**WRITTEN REQUEST**
Reproduce the following lines verbatim, without any alteration.

**PROVIDED RECORDS**
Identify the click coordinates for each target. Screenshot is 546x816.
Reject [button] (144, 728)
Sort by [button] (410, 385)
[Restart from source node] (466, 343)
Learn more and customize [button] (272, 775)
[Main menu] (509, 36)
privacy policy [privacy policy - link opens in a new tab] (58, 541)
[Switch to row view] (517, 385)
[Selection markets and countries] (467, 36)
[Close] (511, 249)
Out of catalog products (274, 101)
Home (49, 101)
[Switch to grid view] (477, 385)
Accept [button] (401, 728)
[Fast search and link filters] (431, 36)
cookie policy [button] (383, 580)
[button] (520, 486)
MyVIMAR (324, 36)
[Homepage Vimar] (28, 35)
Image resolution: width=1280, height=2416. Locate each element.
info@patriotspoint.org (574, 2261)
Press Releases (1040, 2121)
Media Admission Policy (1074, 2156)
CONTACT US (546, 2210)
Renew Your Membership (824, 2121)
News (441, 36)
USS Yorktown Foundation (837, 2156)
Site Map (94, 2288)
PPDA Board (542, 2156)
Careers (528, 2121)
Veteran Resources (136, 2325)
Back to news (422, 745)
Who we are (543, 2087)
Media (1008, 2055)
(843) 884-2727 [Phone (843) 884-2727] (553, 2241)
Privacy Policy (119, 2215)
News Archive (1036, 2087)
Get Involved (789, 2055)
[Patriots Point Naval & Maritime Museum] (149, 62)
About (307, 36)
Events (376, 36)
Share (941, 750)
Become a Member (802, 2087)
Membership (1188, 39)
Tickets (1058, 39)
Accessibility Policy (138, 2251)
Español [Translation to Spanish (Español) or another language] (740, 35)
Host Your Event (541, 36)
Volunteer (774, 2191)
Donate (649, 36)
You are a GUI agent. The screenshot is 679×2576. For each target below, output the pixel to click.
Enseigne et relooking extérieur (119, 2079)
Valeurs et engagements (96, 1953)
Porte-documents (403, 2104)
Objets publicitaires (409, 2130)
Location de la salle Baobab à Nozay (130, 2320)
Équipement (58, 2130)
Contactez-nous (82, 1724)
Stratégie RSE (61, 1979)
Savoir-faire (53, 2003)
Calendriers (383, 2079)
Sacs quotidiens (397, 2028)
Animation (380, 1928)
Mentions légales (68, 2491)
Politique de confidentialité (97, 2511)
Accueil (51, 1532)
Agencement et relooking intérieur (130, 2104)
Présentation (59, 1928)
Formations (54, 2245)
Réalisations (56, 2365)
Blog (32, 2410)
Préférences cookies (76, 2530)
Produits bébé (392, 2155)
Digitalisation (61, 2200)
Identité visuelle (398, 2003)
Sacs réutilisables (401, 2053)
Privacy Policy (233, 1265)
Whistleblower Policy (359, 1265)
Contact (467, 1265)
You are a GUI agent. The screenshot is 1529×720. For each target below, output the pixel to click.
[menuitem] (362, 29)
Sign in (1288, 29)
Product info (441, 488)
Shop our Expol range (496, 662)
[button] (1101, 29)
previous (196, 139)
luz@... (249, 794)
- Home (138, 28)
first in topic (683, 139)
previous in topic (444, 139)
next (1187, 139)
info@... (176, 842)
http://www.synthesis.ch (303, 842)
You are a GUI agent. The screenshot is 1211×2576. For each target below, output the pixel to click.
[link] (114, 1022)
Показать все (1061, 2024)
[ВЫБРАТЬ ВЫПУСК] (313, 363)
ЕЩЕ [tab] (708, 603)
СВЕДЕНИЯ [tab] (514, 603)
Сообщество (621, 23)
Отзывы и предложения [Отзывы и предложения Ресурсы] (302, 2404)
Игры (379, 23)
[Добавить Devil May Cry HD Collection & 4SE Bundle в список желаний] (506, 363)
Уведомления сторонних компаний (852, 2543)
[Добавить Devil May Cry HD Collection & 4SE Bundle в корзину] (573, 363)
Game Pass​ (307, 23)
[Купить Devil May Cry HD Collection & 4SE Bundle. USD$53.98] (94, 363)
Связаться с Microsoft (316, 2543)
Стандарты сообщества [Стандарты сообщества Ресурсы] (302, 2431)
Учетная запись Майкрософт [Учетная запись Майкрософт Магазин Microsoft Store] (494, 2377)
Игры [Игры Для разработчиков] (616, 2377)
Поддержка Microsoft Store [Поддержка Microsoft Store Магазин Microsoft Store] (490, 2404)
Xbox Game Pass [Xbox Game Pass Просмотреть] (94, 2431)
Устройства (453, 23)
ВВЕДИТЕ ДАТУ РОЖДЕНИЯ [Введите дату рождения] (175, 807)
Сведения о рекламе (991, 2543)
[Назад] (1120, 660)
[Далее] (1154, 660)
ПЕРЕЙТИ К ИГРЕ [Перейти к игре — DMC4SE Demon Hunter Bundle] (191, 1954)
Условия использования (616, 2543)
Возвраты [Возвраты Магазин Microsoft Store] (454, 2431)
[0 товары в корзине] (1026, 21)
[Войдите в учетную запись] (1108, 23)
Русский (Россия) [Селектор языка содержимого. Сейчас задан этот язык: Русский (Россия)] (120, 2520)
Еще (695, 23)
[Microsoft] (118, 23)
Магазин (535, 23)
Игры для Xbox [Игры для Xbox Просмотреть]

**PROBLEM SOLUTION**
Identify the click coordinates for each target. Screenshot is 546x816.
Reject [button] (144, 728)
Sort by [button] (410, 385)
[Restart from source node] (466, 343)
Learn more and customize [button] (272, 775)
[Main menu] (509, 36)
privacy policy [privacy policy - link opens in a new tab] (58, 541)
[Switch to row view] (517, 385)
[Selection markets and countries] (467, 36)
[Close] (511, 249)
Out of catalog products (274, 101)
Home (49, 101)
[Switch to grid view] (477, 385)
Accept [button] (401, 728)
[Fast search and link filters] (431, 36)
cookie policy [button] (383, 580)
[button] (520, 486)
MyVIMAR (324, 36)
[Homepage Vimar] (28, 35)
Image resolution: width=1280, height=2416. Locate each element.
info@patriotspoint.org (574, 2261)
Press Releases (1040, 2121)
Media Admission Policy (1074, 2156)
CONTACT US (546, 2210)
Renew Your Membership (824, 2121)
News (441, 36)
USS Yorktown Foundation (837, 2156)
Site Map (94, 2288)
PPDA Board (542, 2156)
Careers (528, 2121)
Veteran Resources (136, 2325)
Back to news (422, 745)
Who we are (543, 2087)
Media (1008, 2055)
(843) 884-2727 [Phone (843) 884-2727] (553, 2241)
Privacy Policy (119, 2215)
News Archive (1036, 2087)
Get Involved (789, 2055)
[Patriots Point Naval & Maritime Museum] (149, 62)
About (307, 36)
Events (376, 36)
Share (941, 750)
Become a Member (802, 2087)
Membership (1188, 39)
Tickets (1058, 39)
Accessibility Policy (138, 2251)
Español [Translation to Spanish (Español) or another language] (740, 35)
Host Your Event (541, 36)
Volunteer (774, 2191)
Donate (649, 36)
You are a GUI agent. The screenshot is 679×2576. For each target below, output the pixel to click.
Enseigne et relooking extérieur (119, 2079)
Valeurs et engagements (96, 1953)
Porte-documents (403, 2104)
Objets publicitaires (409, 2130)
Location de la salle Baobab à Nozay (130, 2320)
Équipement (58, 2130)
Contactez-nous (82, 1724)
Stratégie RSE (61, 1979)
Savoir-faire (53, 2003)
Calendriers (383, 2079)
Sacs quotidiens (397, 2028)
Animation (380, 1928)
Mentions légales (68, 2491)
Politique de confidentialité (97, 2511)
Accueil (51, 1532)
Agencement et relooking intérieur (130, 2104)
Présentation (59, 1928)
Formations (54, 2245)
Réalisations (56, 2365)
Blog (32, 2410)
Préférences cookies (76, 2530)
Produits bébé (392, 2155)
Digitalisation (61, 2200)
Identité visuelle (398, 2003)
Sacs réutilisables (401, 2053)
Privacy Policy (233, 1265)
Whistleblower Policy (359, 1265)
Contact (467, 1265)
You are a GUI agent. The screenshot is 1529×720. For each target below, output the pixel to click.
[menuitem] (362, 29)
Sign in (1288, 29)
Product info (441, 488)
Shop our Expol range (496, 662)
[button] (1101, 29)
previous (196, 139)
luz@... (249, 794)
- Home (138, 28)
first in topic (683, 139)
previous in topic (444, 139)
next (1187, 139)
info@... (176, 842)
http://www.synthesis.ch (303, 842)
You are a GUI agent. The screenshot is 1211×2576. For each target below, output the pixel to click.
[link] (114, 1022)
Показать все (1061, 2024)
[ВЫБРАТЬ ВЫПУСК] (313, 363)
ЕЩЕ [tab] (708, 603)
СВЕДЕНИЯ [tab] (514, 603)
Сообщество (621, 23)
Отзывы и предложения [Отзывы и предложения Ресурсы] (302, 2404)
Игры (379, 23)
[Добавить Devil May Cry HD Collection & 4SE Bundle в список желаний] (506, 363)
Уведомления сторонних компаний (852, 2543)
[Добавить Devil May Cry HD Collection & 4SE Bundle в корзину] (573, 363)
Game Pass​ (307, 23)
[Купить Devil May Cry HD Collection & 4SE Bundle. USD$53.98] (94, 363)
Связаться с Microsoft (316, 2543)
Стандарты сообщества [Стандарты сообщества Ресурсы] (302, 2431)
Учетная запись Майкрософт [Учетная запись Майкрософт Магазин Microsoft Store] (494, 2377)
Игры [Игры Для разработчиков] (616, 2377)
Поддержка Microsoft Store [Поддержка Microsoft Store Магазин Microsoft Store] (490, 2404)
Xbox Game Pass [Xbox Game Pass Просмотреть] (94, 2431)
Устройства (453, 23)
ВВЕДИТЕ ДАТУ РОЖДЕНИЯ [Введите дату рождения] (175, 807)
Сведения о рекламе (991, 2543)
[Назад] (1120, 660)
[Далее] (1154, 660)
ПЕРЕЙТИ К ИГРЕ [Перейти к игре — DMC4SE Demon Hunter Bundle] (191, 1954)
Условия использования (616, 2543)
Возвраты [Возвраты Магазин Microsoft Store] (454, 2431)
[0 товары в корзине] (1026, 21)
[Войдите в учетную запись] (1108, 23)
Русский (Россия) [Селектор языка содержимого. Сейчас задан этот язык: Русский (Россия)] (120, 2520)
Еще (695, 23)
[Microsoft] (118, 23)
Магазин (535, 23)
Игры для Xbox [Игры для Xbox Просмотреть]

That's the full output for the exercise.